O levante dos bichos
O problema do leitor acostumado a demolir bibliotecas acontece, passados anos, quando sente vontade de reler uma obra que envelhece na estante. Dúvida atroz, obedecer aos recomendados ou reabrir o clássico de que não se recorda? Isso aconteceu, mas em aeroporto, onde sou abalroado pela capa de “A Fazenda dos Animais” – também “Revolução dos Bichos”- de George Orwell, que me encantara há quase 50 anos.
Pensei comigo: o voo leva duas horas, porque não comprá-lo? Sim, comprei-o, outro tradutor, gostara do enredo. Depois da reza e quando o avião passou os dez mil pés, enquanto a maioria abria celulares e tabletes, alguns recostavam bocejando, o “Senhor Jones, da Fazenda Herdade, tinha trancado os galinheiros à noite, mas estava bêbado demais para lembrar-se de também fechar as portinholas”. E passei a sentir a mesma reação que os leitores de 1945. Espanto. Estranheza. Admiração. Tantos anos e a publicação continua desconcertante, intertextual e polimorfa, dizem os cultos, pois cuida sobre a existência e limitações humanas. “O homem, diz Orwell, é a única criatura que consome sem produzir. Ele não dá leite, não deposita ovos, é fraco para puxar o arado e lento para pegar os coelhos. Ele os coloca para trabalhar, ele dá a eles apena o mínimo, de modo a evitar que passem fome, o restante ele mantém para si”.

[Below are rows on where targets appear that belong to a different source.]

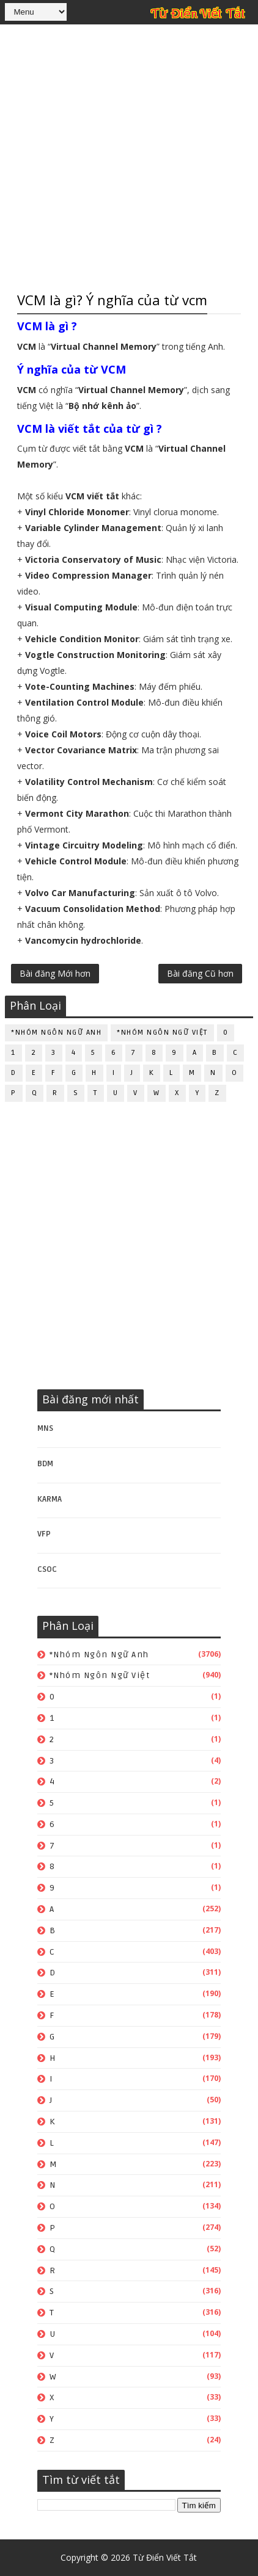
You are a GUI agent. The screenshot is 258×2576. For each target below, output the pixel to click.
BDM (45, 1464)
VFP (44, 1534)
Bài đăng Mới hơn (55, 973)
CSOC (47, 1569)
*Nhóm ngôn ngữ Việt (162, 1032)
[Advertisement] (129, 156)
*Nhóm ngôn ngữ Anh (56, 1032)
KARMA (49, 1499)
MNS (45, 1428)
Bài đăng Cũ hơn (200, 973)
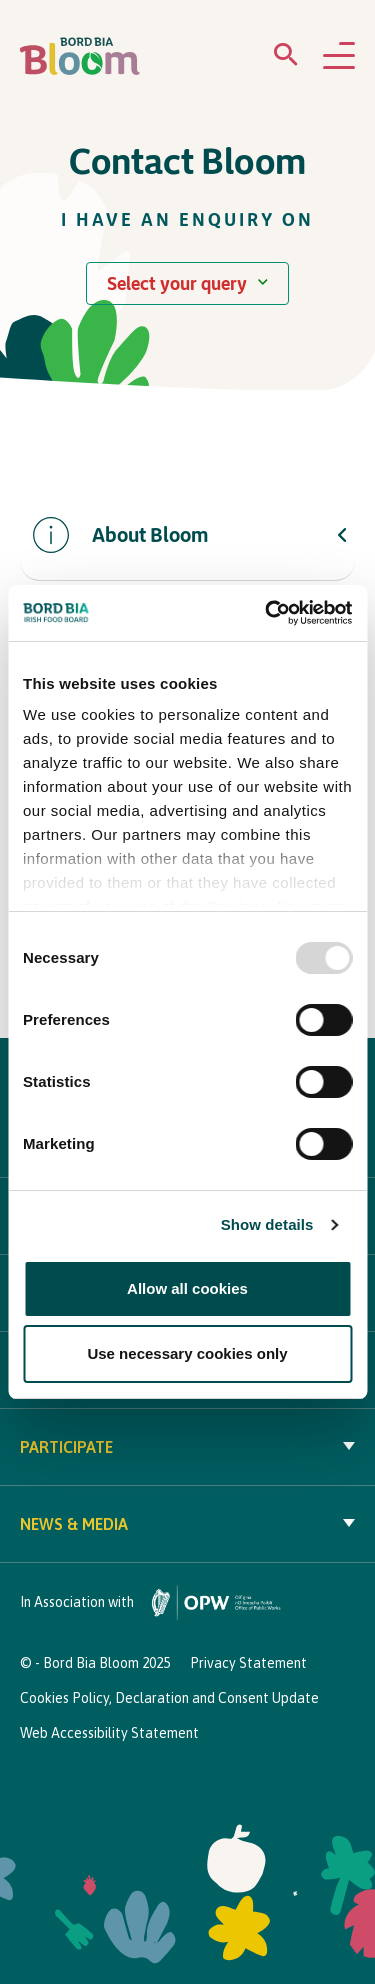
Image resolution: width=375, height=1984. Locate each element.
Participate (187, 1447)
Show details (267, 1224)
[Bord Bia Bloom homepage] (80, 56)
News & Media (187, 1524)
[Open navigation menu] (339, 57)
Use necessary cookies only (187, 1353)
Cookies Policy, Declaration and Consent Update (169, 1698)
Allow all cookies (187, 1288)
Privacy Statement (248, 1663)
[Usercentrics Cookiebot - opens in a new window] (267, 613)
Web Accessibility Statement (109, 1733)
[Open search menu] (286, 58)
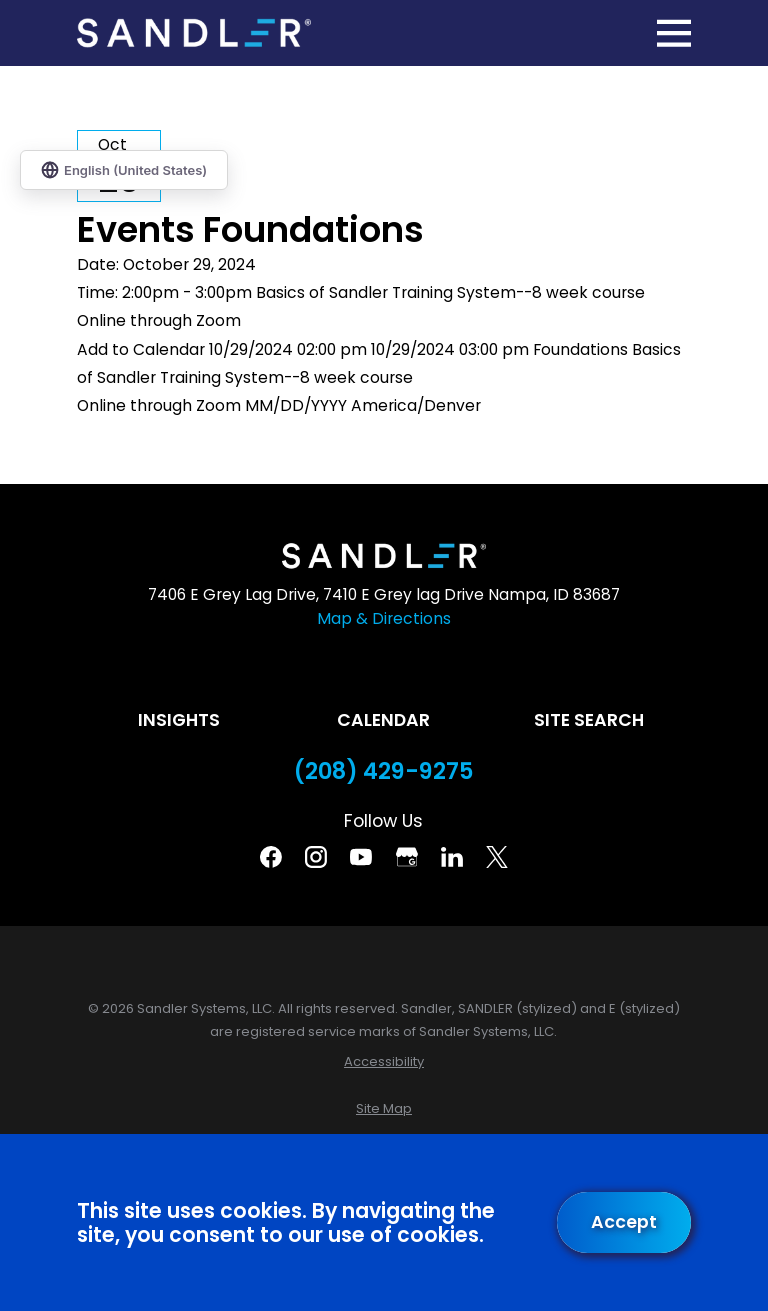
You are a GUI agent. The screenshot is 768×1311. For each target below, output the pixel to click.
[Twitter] (497, 857)
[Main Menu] (674, 33)
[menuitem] (384, 1061)
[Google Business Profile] (407, 857)
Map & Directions (384, 618)
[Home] (194, 33)
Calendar (383, 720)
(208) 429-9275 (383, 771)
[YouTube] (361, 857)
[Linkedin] (452, 857)
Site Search (589, 720)
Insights (179, 720)
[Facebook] (271, 857)
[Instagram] (316, 857)
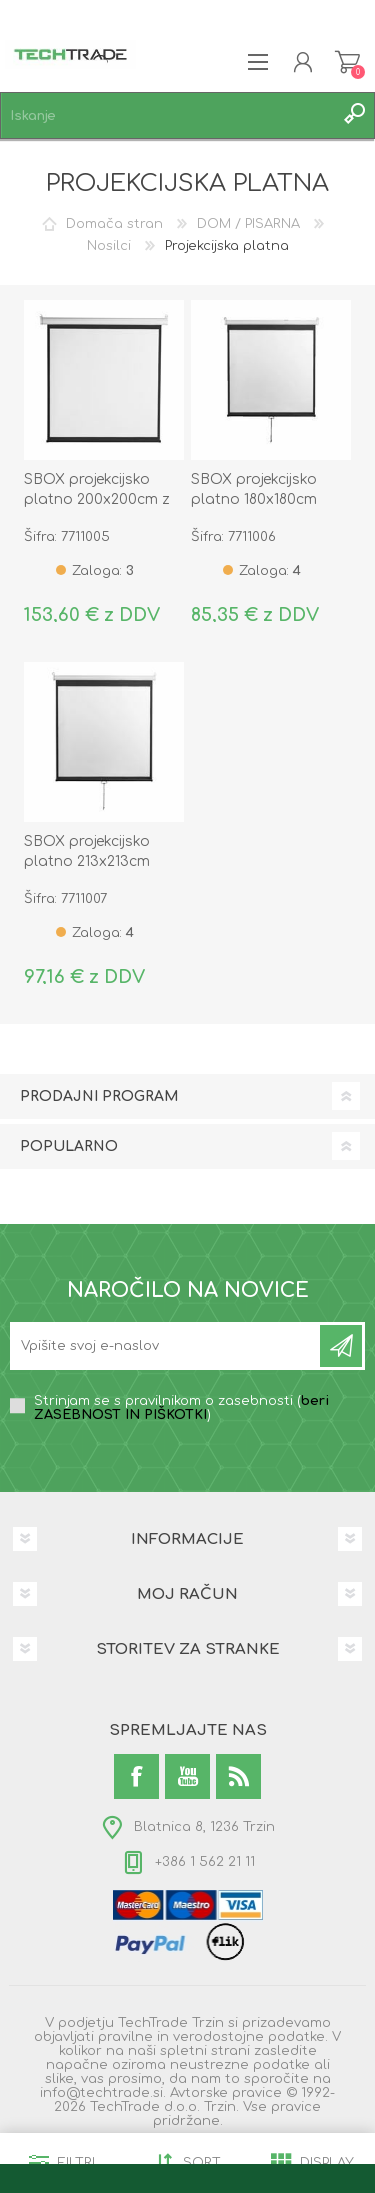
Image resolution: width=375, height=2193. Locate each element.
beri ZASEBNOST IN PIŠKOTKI (181, 1408)
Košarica (347, 62)
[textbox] (167, 115)
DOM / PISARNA (248, 224)
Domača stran (114, 224)
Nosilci (109, 246)
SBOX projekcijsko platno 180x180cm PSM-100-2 (254, 499)
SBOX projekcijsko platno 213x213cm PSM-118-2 (87, 861)
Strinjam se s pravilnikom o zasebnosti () (181, 1408)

Na fazenda, as personagens são os porcos, ovelhas, cavalos, vacas, galinhas. Ou seja, metáforas daqueles animais, de personalidades, de governantes. Domina o entendimento que ali há uma censura ao totalitarismo e ao movimento comunista que eclodira em 1917. Identificam-se alguns pela conduta, os porcos (Marx/Lenin), Napoleão (Stalin), Bola de Neve (Trotsky); as ovelhas, a massa ignara; os cavalos que só laboram com anteolhos (trabalhador explorado); as galinhas (o povo sem rumo); o burro empacado (o mundo); os cães (os seguidores fiéis e cegos), etc.
Desta “fábula satírica” resultou um mandamento fundamental: “Todos os animais são iguais, mas alguns animais são mais iguais que os outros”. Ou o dito de Bola de Neve: “Quatro patas, bom; duas patas, ruim”. Assim como em “1984”, Orwell continua atual.